After the attack, the incident was reported to Delhi Police’s Special Cell and the case was registered under the Information Technology Act (IT Act). The attack came from an email, which upon opening by an employee – all data from the machine was stolen and encrypted. The National Informatics Center is a branch of the Ministry of Electronics and Information Technology (MEITY). The NIC is responsible for the government’s technical infrastructure and for the implementation and delivery of digital India initiatives.
IPG Photonics, a leading U.S. manufacturer of high-performance fiber lasers for diverse applications and industries was hit by a ransomware attack that disrupted its operations. IPG Photonics manufactures high-performance fiber lasers, amplifiers, and laser systems for diverse applications and industries. The company was founded in 1990 in Russia by physicist Valentin Gapontsev, it employs over 4,000 people and has a $1.3 billion revenue in 2019.
Round Up of Major Vulnerabilities and Patches
The US Cybersecurity and Infrastructure Security Agency (CISA) has taken the unusual step of issuing an emergency directive that gives US government agencies a four-day deadline to implement a Windows Server patch. The directive, issued on September 18th, demanded that executive agencies to take “immediate and emergency action” to patch CVE-2020-1472, the CVSS-perfect-ten-rated flaw that Dutch security outfit Secura BV said allows attackers to instantly become domain admin by subverting Netlogon cryptography.
Microsoft has acknowledged that changes introduced in recent Windows 10 2004 updates cause crashes on Lenovo ThinkPad laptops and has offered a workaround. After users installed the July’s Windows 10 2004 KB4568831 update, Lenovo ThinkPad users found that their laptops would crash with “SYSTEM_THREAD_EXCEPTION_NOT_HANDLED” and “0xc0000005 Access Denied” errors. Lenovo warned that ThinkPad models from 2019 and 2020 with Virtualization, could encounter crashes and other bugs.
The Department of Homeland Security’s cybersecurity division has ordered federal civilian agencies to install a security patch for Windows Servers, citing “unacceptable risk” posed by the vulnerability to federal networks. The DHS order was issued via an emergency directive, a rarely-used legal mechanism through which US government officials can force federal agencies into taking various actions.

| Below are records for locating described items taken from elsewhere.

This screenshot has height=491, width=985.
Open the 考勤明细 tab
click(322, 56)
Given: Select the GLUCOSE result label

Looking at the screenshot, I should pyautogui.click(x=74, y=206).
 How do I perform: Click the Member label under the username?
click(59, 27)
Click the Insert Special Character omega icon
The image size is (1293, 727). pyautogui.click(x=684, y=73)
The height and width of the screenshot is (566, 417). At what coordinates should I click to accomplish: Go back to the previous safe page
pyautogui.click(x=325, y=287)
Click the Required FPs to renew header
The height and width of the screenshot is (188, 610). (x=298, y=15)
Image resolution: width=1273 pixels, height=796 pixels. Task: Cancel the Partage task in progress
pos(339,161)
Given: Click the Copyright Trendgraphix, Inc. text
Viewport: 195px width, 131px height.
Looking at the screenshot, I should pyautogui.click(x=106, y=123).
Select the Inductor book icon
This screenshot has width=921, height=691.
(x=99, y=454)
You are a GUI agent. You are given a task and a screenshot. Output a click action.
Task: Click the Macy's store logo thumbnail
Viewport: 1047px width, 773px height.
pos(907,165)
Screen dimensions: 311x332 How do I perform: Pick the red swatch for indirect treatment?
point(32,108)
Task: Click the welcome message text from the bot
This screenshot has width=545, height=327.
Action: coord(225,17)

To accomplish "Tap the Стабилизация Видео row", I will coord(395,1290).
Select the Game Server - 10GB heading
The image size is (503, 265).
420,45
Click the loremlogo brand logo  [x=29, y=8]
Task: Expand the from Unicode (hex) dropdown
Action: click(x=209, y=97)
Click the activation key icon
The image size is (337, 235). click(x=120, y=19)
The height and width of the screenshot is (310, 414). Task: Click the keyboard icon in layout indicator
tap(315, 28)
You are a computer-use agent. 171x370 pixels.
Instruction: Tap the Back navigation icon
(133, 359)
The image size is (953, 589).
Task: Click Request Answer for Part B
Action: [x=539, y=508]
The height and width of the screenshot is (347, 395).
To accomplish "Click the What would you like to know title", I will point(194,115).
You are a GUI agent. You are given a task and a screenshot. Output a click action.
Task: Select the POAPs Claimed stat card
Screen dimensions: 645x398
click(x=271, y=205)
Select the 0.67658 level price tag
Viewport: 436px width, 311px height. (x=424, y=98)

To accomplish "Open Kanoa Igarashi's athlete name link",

Microsoft has released Sysmon 12, and it comes with a useful feature that logs and captures any data added to the Windows Clipboard. This feature can help system administrators and incident responders track the activities of malicious actors who compromised a system. Those not familiar with Sysmon, otherwise known as System Monitor, it is a Sysinternals tool that monitors Windows systems for malicious activity and logs it to the Windows event log.
Users of the Discount Rules for WooCommerce WordPress plugin are urged to apply a third and (hopefully) final patch. E-commerce sites using the WordPress plugin Discount Rules for WooCommerce are being urged to patch two high-severity cross-site scripting flaws that could allow an attacker to hijack a targeted site. Two fixes for the flaws, first available on Aug. 22 and second on Sept. 2, failed to patch the problem.